### THE PROBLEM
Return every line of the data below that includes the string "Task".

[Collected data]

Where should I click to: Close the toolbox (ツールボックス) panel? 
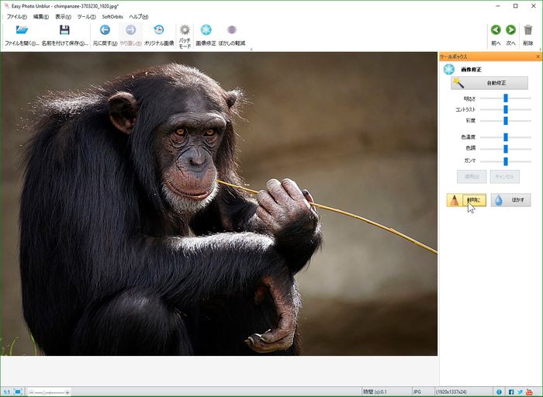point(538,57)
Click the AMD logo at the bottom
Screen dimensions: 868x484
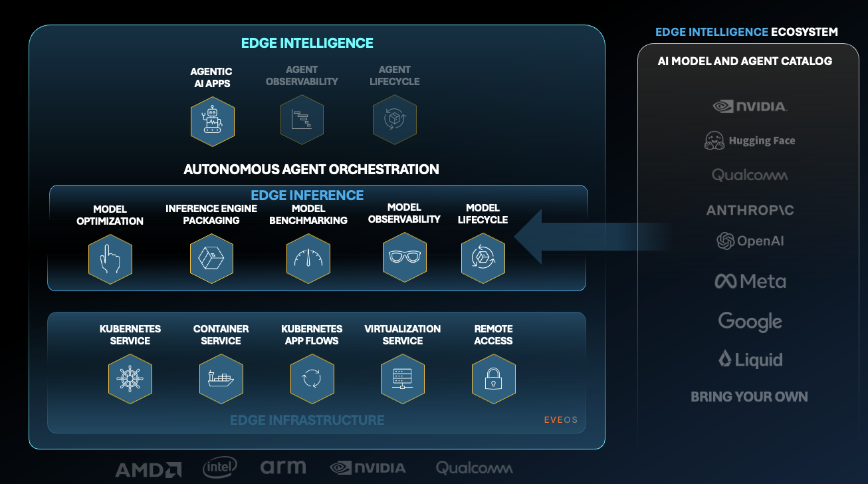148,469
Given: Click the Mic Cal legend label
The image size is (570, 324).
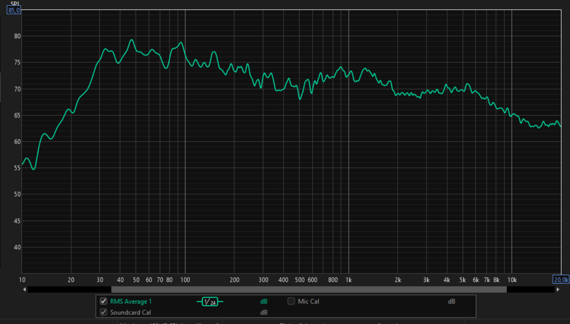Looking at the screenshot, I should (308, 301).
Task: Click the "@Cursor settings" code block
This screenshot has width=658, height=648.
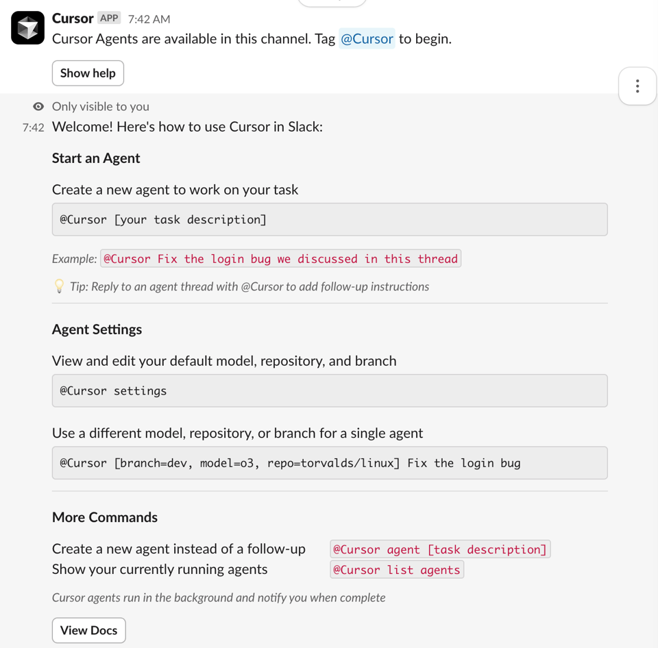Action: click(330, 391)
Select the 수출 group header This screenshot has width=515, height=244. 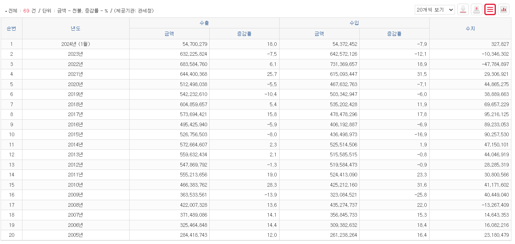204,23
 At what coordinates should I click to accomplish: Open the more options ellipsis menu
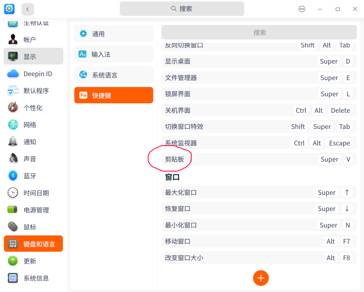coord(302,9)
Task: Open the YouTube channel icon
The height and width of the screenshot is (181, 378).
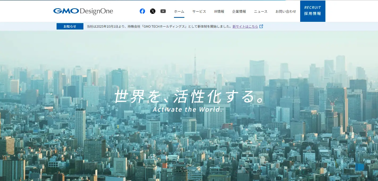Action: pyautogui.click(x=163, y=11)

### SOLUTION TO THIS PROBLEM
Task: Click the "@Cursor settings" code block
Task: Open the YouTube channel icon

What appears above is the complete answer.